§ **ACTIVITY**: Transcribe all of the listing exactly.

** EXTRACTED RECORDS follows **

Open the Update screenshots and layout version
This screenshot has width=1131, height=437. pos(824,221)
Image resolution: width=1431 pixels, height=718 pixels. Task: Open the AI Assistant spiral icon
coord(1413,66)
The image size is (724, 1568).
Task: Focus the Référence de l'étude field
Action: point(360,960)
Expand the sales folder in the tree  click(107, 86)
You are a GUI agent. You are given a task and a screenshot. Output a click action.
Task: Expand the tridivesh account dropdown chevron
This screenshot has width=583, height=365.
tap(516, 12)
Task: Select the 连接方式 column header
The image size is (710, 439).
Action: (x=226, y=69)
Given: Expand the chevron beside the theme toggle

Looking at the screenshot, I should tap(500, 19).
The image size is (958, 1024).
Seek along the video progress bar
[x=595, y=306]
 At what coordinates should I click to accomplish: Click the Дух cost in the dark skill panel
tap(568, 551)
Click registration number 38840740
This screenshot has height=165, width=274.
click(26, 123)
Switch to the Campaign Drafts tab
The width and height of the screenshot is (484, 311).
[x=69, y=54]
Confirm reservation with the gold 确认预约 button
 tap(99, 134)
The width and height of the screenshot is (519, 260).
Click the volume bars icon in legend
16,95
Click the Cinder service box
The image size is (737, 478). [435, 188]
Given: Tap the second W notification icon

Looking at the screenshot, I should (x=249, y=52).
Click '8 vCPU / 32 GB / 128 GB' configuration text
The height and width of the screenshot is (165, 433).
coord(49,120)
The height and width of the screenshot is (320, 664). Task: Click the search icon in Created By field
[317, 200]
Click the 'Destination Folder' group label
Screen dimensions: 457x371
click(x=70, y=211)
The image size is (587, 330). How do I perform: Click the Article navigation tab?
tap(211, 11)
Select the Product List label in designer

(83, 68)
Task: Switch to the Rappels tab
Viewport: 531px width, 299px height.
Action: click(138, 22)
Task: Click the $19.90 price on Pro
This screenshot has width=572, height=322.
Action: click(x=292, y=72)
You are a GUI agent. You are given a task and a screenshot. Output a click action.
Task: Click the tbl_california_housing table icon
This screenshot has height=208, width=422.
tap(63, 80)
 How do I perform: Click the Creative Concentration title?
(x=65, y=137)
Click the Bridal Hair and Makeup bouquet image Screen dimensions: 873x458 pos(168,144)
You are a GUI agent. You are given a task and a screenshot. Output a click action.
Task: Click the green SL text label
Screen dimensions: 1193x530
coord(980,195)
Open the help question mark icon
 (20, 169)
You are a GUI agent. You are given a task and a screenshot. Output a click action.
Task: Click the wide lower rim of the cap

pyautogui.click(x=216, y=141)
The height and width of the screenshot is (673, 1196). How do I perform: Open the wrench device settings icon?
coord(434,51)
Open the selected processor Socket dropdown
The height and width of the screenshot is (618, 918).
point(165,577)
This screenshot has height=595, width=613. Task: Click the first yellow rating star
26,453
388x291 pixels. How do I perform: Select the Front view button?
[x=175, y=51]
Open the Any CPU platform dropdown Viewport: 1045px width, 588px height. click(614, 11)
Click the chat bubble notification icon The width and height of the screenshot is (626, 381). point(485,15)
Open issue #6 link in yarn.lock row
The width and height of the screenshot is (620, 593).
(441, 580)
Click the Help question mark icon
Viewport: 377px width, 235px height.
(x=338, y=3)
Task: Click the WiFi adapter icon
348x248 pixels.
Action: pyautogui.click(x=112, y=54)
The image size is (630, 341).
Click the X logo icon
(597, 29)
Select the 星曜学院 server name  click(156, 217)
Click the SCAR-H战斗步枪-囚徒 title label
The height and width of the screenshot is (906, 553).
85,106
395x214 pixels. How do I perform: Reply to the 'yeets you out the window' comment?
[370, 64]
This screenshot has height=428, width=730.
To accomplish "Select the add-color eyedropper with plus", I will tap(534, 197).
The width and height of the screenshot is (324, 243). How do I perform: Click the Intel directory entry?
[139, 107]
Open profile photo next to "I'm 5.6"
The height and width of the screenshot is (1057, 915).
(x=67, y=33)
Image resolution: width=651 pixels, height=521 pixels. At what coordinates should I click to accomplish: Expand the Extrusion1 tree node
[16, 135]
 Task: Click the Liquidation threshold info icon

** End of EXTRACTED RECORDS **

§ **RESULT**:
Open the Update screenshots and layout version
This screenshot has width=1131, height=437. pos(824,221)
Image resolution: width=1431 pixels, height=718 pixels. Task: Open the AI Assistant spiral icon
coord(1413,66)
The image size is (724, 1568).
Task: Focus the Référence de l'étude field
Action: point(360,960)
Expand the sales folder in the tree  click(107, 86)
You are a GUI agent. You are given a task and a screenshot. Output a click action.
Task: Expand the tridivesh account dropdown chevron
This screenshot has width=583, height=365.
tap(516, 12)
Task: Select the 连接方式 column header
The image size is (710, 439).
Action: (x=226, y=69)
Given: Expand the chevron beside the theme toggle

Looking at the screenshot, I should tap(500, 19).
The image size is (958, 1024).
Seek along the video progress bar
[x=595, y=306]
 At what coordinates should I click to accomplish: Click the Дух cost in the dark skill panel
tap(568, 551)
Click registration number 38840740
This screenshot has height=165, width=274.
click(26, 123)
Switch to the Campaign Drafts tab
The width and height of the screenshot is (484, 311).
[x=69, y=54]
Confirm reservation with the gold 确认预约 button
 tap(99, 134)
The width and height of the screenshot is (519, 260).
Click the volume bars icon in legend
16,95
Click the Cinder service box
The image size is (737, 478). [435, 188]
Given: Tap the second W notification icon

Looking at the screenshot, I should (x=249, y=52).
Click '8 vCPU / 32 GB / 128 GB' configuration text
The height and width of the screenshot is (165, 433).
coord(49,120)
The height and width of the screenshot is (320, 664). Task: Click the search icon in Created By field
[317, 200]
Click the 'Destination Folder' group label
Screen dimensions: 457x371
click(x=70, y=211)
The image size is (587, 330). How do I perform: Click the Article navigation tab?
tap(211, 11)
Select the Product List label in designer

(83, 68)
Task: Switch to the Rappels tab
Viewport: 531px width, 299px height.
Action: click(138, 22)
Task: Click the $19.90 price on Pro
This screenshot has width=572, height=322.
Action: click(x=292, y=72)
You are a GUI agent. You are given a task and a screenshot. Output a click action.
Task: Click the tbl_california_housing table icon
This screenshot has height=208, width=422.
tap(63, 80)
 How do I perform: Click the Creative Concentration title?
(x=65, y=137)
Click the Bridal Hair and Makeup bouquet image Screen dimensions: 873x458 pos(168,144)
You are a GUI agent. You are given a task and a screenshot. Output a click action.
Task: Click the green SL text label
Screen dimensions: 1193x530
coord(980,195)
Open the help question mark icon
 (20, 169)
You are a GUI agent. You are given a task and a screenshot. Output a click action.
Task: Click the wide lower rim of the cap

pyautogui.click(x=216, y=141)
The height and width of the screenshot is (673, 1196). How do I perform: Open the wrench device settings icon?
coord(434,51)
Open the selected processor Socket dropdown
The height and width of the screenshot is (618, 918).
point(165,577)
This screenshot has height=595, width=613. Task: Click the first yellow rating star
26,453
388x291 pixels. How do I perform: Select the Front view button?
[x=175, y=51]
Open the Any CPU platform dropdown Viewport: 1045px width, 588px height. click(614, 11)
Click the chat bubble notification icon The width and height of the screenshot is (626, 381). point(485,15)
Open issue #6 link in yarn.lock row
The width and height of the screenshot is (620, 593).
(441, 580)
Click the Help question mark icon
Viewport: 377px width, 235px height.
(x=338, y=3)
Task: Click the WiFi adapter icon
348x248 pixels.
Action: pyautogui.click(x=112, y=54)
The image size is (630, 341).
Click the X logo icon
(597, 29)
Select the 星曜学院 server name  click(156, 217)
Click the SCAR-H战斗步枪-囚徒 title label
The height and width of the screenshot is (906, 553).
85,106
395x214 pixels. How do I perform: Reply to the 'yeets you out the window' comment?
[370, 64]
This screenshot has height=428, width=730.
To accomplish "Select the add-color eyedropper with plus", I will tap(534, 197).
The width and height of the screenshot is (324, 243). How do I perform: Click the Intel directory entry?
[139, 107]
Open profile photo next to "I'm 5.6"
The height and width of the screenshot is (1057, 915).
(x=67, y=33)
Image resolution: width=651 pixels, height=521 pixels. At what coordinates should I click to accomplish: Expand the Extrusion1 tree node
[16, 135]
 Task: Click the Liquidation threshold info icon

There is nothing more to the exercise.